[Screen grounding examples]
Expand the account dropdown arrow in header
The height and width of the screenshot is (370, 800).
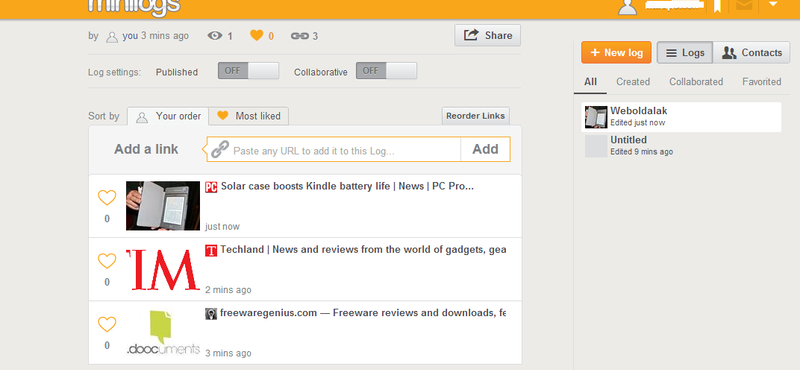(x=773, y=4)
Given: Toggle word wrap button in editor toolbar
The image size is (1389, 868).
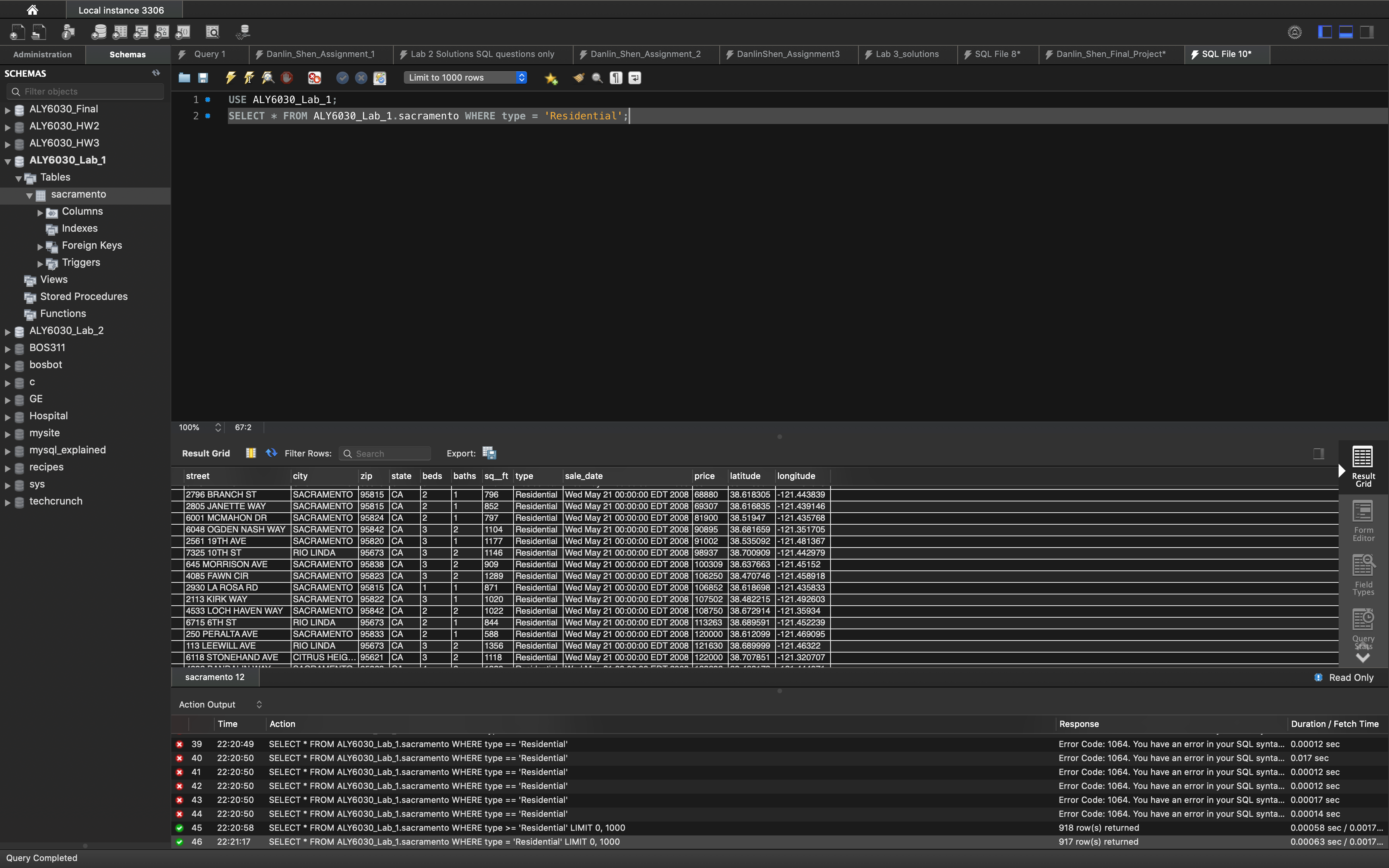Looking at the screenshot, I should [635, 78].
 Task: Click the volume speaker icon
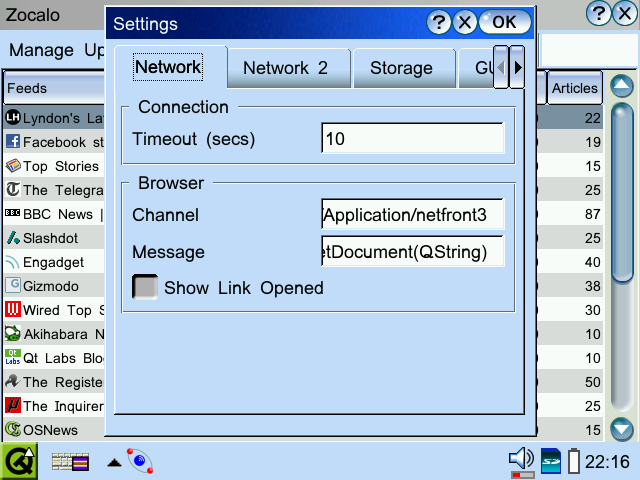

Instruction =>
Arrange every line of the rows above as a Markdown table with the columns Line No. and Line Text, omitting blank lines. Leave the pictures out of the table.

Task solution =>
| Line No. | Line Text |
|---|---|
| 1 | Expand the account dropdown arrow in header |
| 2 | The height and width of the screenshot is (370, 800). |
| 3 | (x=773, y=4) |
| 4 | Given: Toggle word wrap button in editor toolbar |
| 5 | The image size is (1389, 868). |
| 6 | Looking at the screenshot, I should [635, 78]. |
| 7 |  Task: Click the volume speaker icon |